Joan Mitchell is a painter who hates esthetic labels. She agrees with Harry Holtzman that “the hardening of the categories causes art disease.” She finds particularly distasteful moral insinuations concerning “good” versus “bad” criteria, and insists that “there is no one way to paint; there is no single answer.” Miss Mitchell is reticent to talk about painting, so in order to approach the underlying processes in her work, the Socratic method was needed, rejecting some classifications, modifying or keeping others. The catchphrase to which she objected least was “New York School,” and she readily admitted membership in that non-academy. Unlike some of the younger artists who have reacted away from the elders of Abstract-Expressionism, she sees herself as a “conservative,” although her pictures can hardly be described as hidebound.
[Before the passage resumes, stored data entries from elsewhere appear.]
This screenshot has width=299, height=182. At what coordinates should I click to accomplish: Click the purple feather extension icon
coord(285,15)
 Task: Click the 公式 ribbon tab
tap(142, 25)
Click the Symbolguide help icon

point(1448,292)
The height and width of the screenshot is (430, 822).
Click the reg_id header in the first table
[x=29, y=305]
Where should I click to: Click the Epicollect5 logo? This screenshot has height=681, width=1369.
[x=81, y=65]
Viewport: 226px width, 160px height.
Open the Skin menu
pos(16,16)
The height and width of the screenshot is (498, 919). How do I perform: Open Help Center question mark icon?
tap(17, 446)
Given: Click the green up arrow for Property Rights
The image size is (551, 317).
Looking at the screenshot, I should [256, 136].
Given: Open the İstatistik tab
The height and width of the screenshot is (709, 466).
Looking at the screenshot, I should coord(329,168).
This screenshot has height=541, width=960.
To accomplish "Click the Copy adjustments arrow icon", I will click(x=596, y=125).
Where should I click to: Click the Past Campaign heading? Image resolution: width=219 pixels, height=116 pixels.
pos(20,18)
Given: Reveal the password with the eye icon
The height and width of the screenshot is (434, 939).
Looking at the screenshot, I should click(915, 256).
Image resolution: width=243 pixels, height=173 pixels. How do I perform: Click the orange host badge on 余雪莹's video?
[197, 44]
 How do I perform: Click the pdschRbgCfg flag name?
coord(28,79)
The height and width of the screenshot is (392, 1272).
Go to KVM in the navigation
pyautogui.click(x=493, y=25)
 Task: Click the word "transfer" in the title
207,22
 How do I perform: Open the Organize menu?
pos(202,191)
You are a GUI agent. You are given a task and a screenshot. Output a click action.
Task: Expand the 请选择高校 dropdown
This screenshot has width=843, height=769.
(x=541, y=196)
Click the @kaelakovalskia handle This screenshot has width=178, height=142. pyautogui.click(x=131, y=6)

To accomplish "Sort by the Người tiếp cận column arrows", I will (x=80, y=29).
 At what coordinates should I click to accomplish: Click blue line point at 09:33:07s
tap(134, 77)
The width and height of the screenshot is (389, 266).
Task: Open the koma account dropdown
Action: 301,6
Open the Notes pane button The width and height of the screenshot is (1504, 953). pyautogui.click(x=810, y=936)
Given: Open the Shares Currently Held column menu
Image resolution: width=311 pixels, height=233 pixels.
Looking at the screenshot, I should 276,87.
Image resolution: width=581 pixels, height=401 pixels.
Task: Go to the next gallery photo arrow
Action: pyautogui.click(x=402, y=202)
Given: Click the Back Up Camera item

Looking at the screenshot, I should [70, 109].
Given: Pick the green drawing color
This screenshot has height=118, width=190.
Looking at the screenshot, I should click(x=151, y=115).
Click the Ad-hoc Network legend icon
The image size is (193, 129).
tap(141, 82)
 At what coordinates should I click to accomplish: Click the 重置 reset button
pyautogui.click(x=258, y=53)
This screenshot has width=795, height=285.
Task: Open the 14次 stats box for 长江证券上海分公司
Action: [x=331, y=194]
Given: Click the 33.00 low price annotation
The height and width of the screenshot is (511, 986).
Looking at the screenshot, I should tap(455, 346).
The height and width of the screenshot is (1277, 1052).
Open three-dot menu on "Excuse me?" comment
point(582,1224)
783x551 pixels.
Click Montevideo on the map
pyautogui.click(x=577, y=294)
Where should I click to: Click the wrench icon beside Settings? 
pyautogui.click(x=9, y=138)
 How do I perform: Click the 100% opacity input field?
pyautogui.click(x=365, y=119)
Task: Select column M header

She not only appreciates the early struggles of the older painters, whose efforts expedited acceptance for those following them, but finds a number of qualities in their work that have a profound meaning for her.
Those elements in New York painting to which she responds are difficult to isolate. They have little to do with technique, for although Miss Mitchell has assimilated some of the methods of Gorky, de Kooning, Kline, et al., she couldn’t pretend to know how they make their pictures. More significant is a feeling of familiarity she experiences when she looks at their work, specifically, a kindred involvement with space.
Her concern with space is rooted in the impact of the city. “I am up against a wall looking for a view. If I looked out of my window, what would I paint?” She lives on the fourth floor of a lower East Side walk-up. Miss Mitchell has to remember her landscapes: “I carry my landscapes around with me.” They become the windows in her house; as Baudelaire wrote: “A man who looks out of an open window never sees as much as a man who looks out of a closed one.”
The painting which Miss Mitchell started for this article was called Bridge. She titles pictures only at the request of galleries, reviewers and friends. This work was discarded, and another was begun and completed. She jokingly named this painting George Swimming at Barnes Hole, but It Got too Cold. In both works, a recollected landscape provided the initial impulse, but the representational image was transformed in the artist’s imagination by feelings inspired by bridge and beach; in the one, sensations of girders and height and the varied meanings implicit in “spanning a void,” and in the other, thoughts of George, a dog she once owned, and a memorable summer day spent swimming in East Hampton, Long Island.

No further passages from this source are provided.